Start of Exercise data
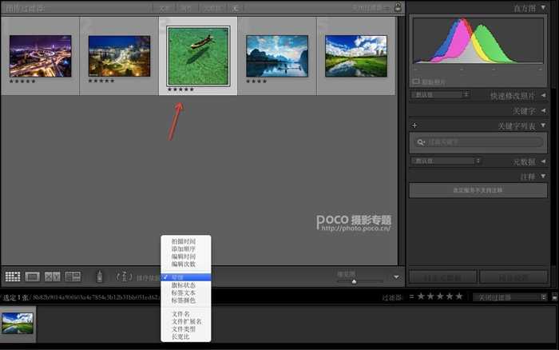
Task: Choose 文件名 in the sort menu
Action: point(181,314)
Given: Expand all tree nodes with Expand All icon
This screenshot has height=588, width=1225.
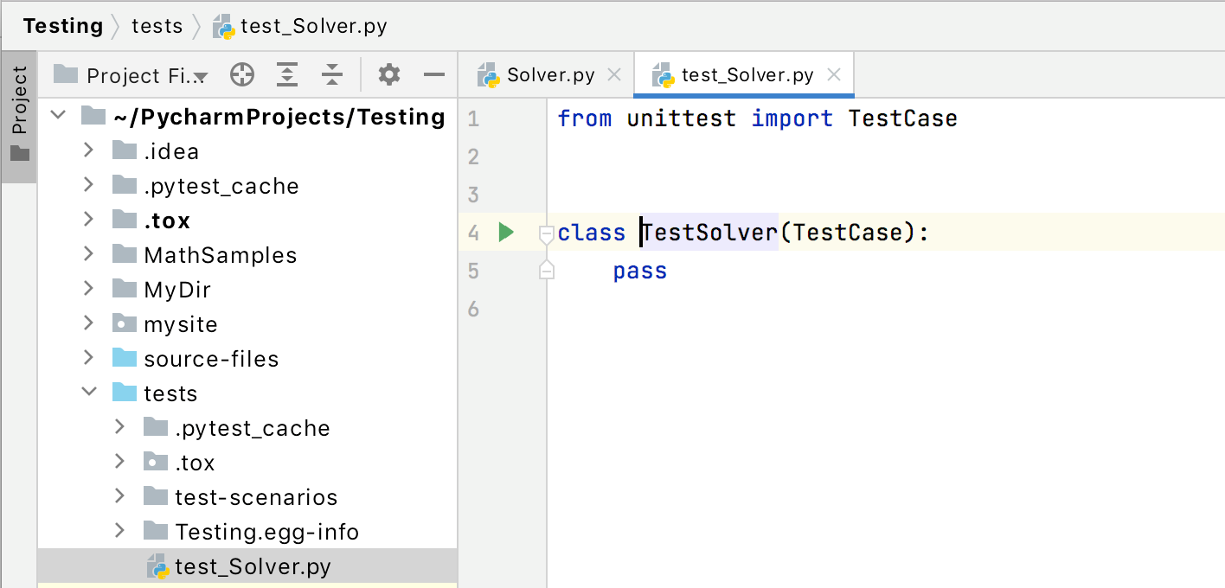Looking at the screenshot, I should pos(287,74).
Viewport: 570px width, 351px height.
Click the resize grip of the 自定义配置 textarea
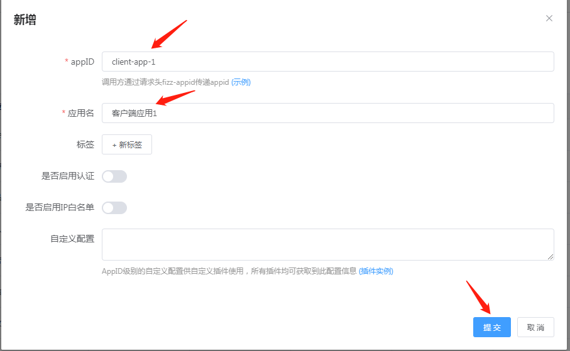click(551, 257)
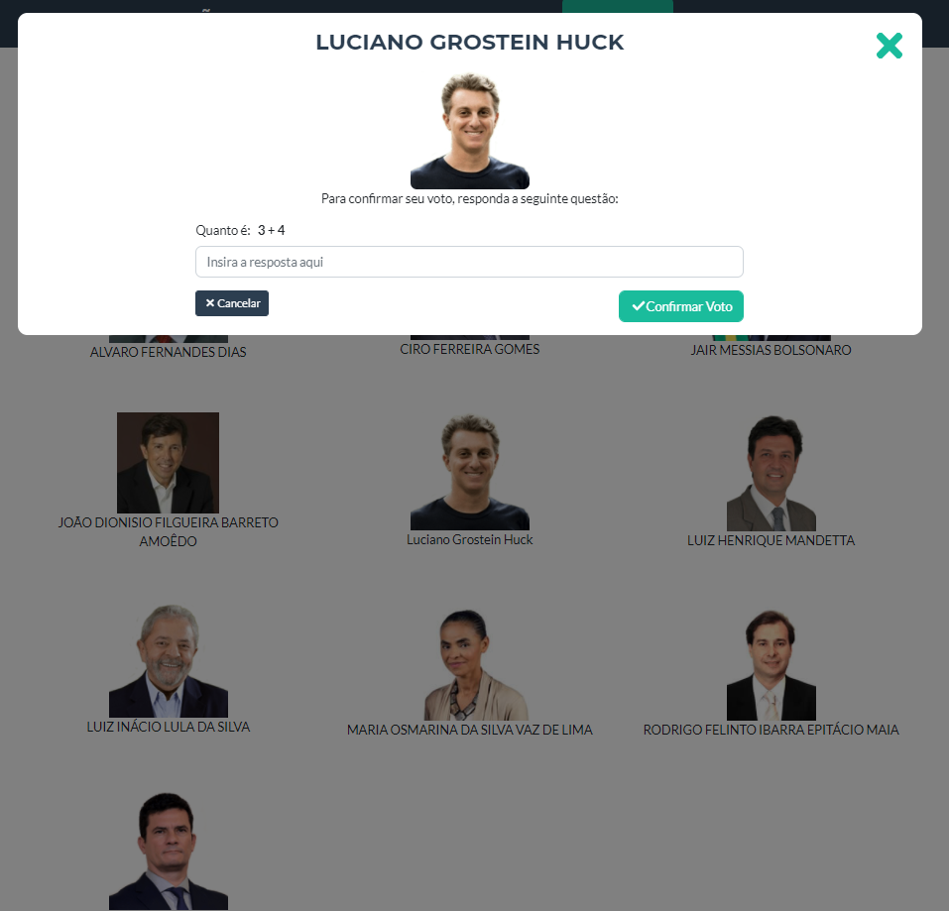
End of Exercise data
Start of Exercise data
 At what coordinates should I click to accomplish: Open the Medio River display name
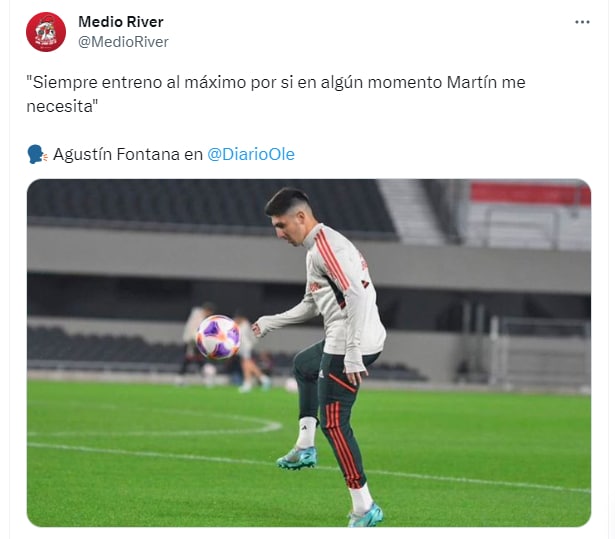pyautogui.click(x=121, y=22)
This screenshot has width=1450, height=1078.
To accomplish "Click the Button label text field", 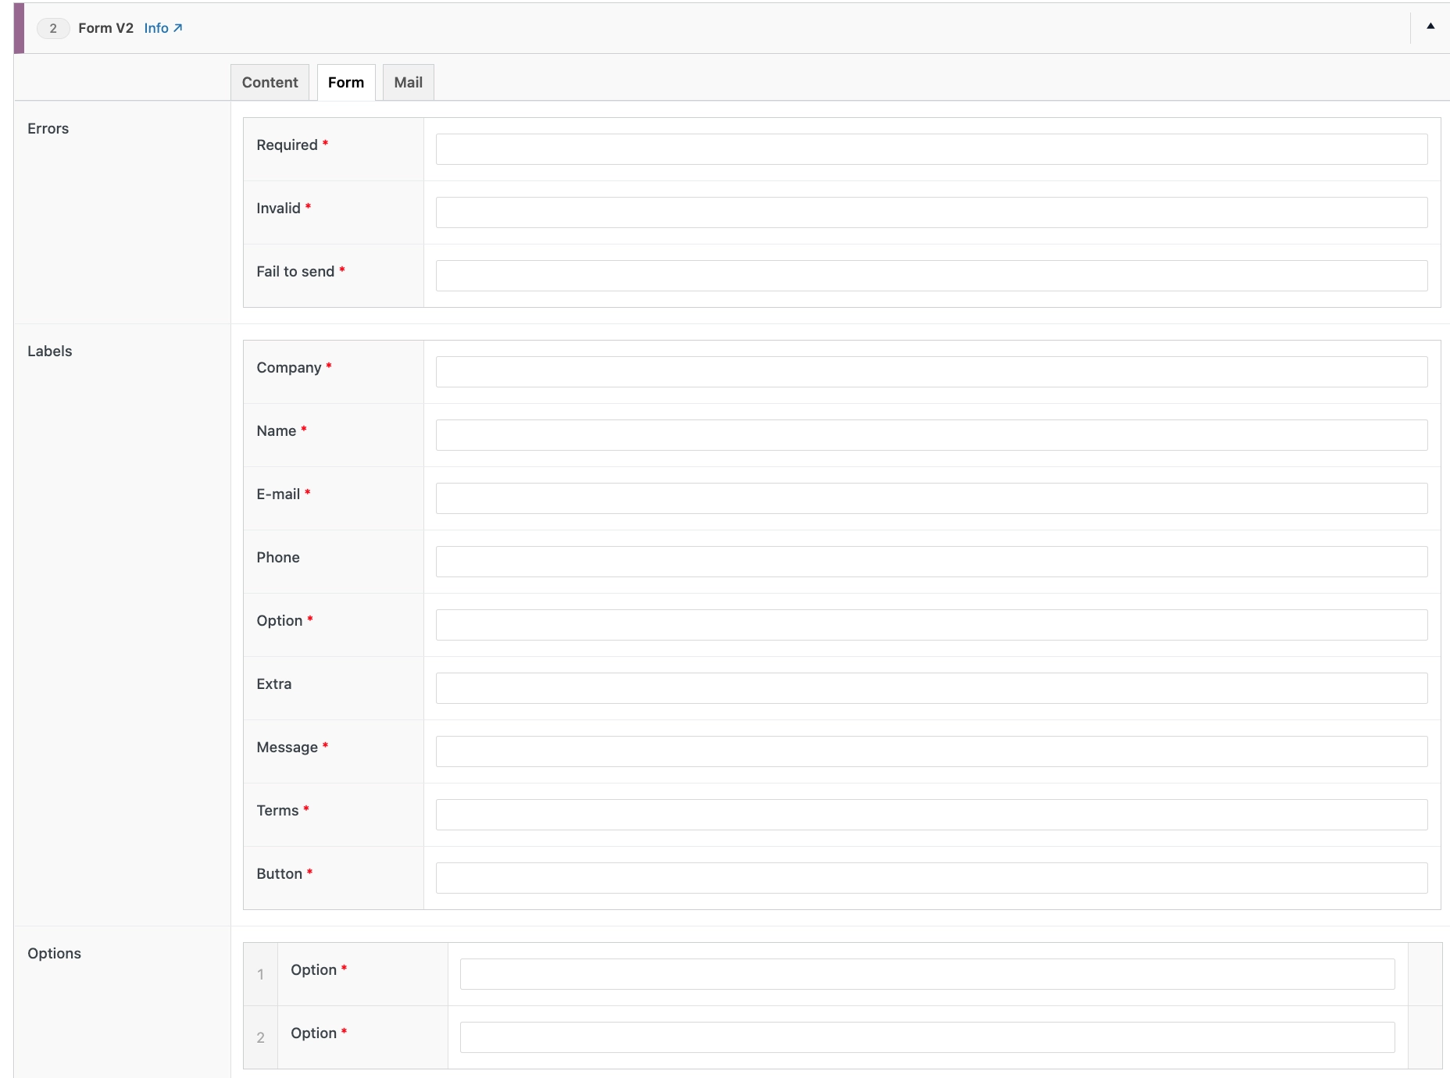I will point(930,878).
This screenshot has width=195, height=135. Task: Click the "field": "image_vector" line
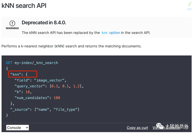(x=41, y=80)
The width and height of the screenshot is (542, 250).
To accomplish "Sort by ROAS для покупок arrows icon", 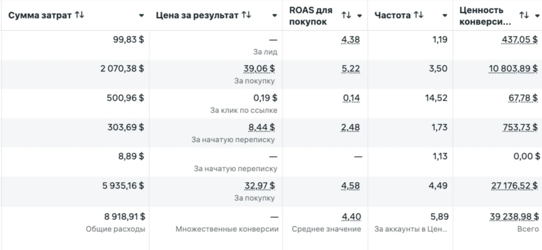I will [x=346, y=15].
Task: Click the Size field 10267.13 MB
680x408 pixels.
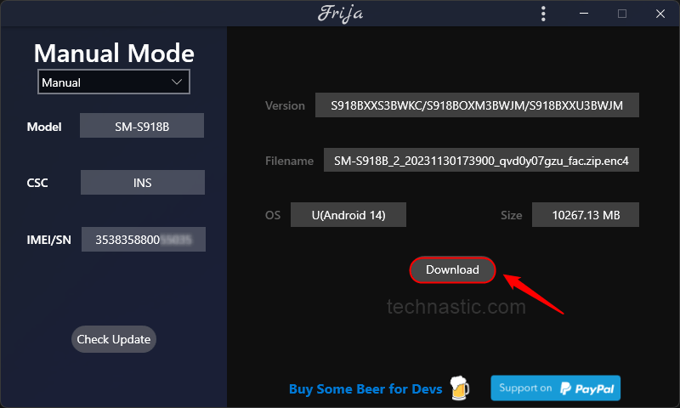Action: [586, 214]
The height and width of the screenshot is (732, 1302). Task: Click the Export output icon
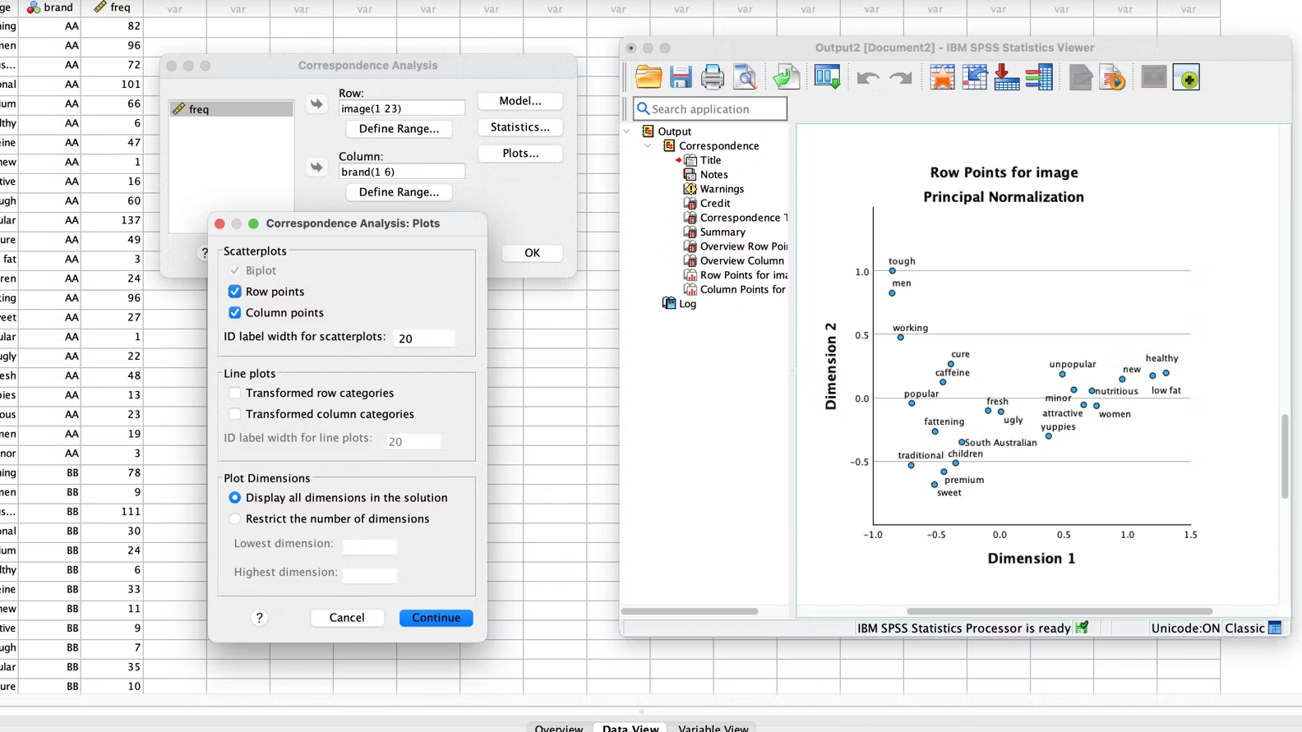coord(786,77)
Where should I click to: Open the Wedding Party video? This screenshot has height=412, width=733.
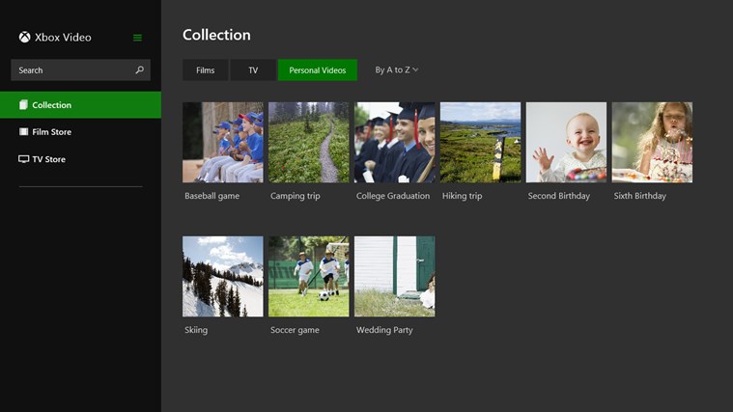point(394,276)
End of Exercise data
Start of Exercise data
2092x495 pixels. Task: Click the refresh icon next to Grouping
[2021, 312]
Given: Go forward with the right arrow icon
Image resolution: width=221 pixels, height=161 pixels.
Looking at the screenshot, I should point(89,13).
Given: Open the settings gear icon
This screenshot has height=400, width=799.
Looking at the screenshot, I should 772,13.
End of Exercise data
Only the lines that contain the string "Given" should be copied from the entries above.

Given: Expand all tree nodes with Expand All icon
Given: Go forward with the right arrow icon
Given: Open the settings gear icon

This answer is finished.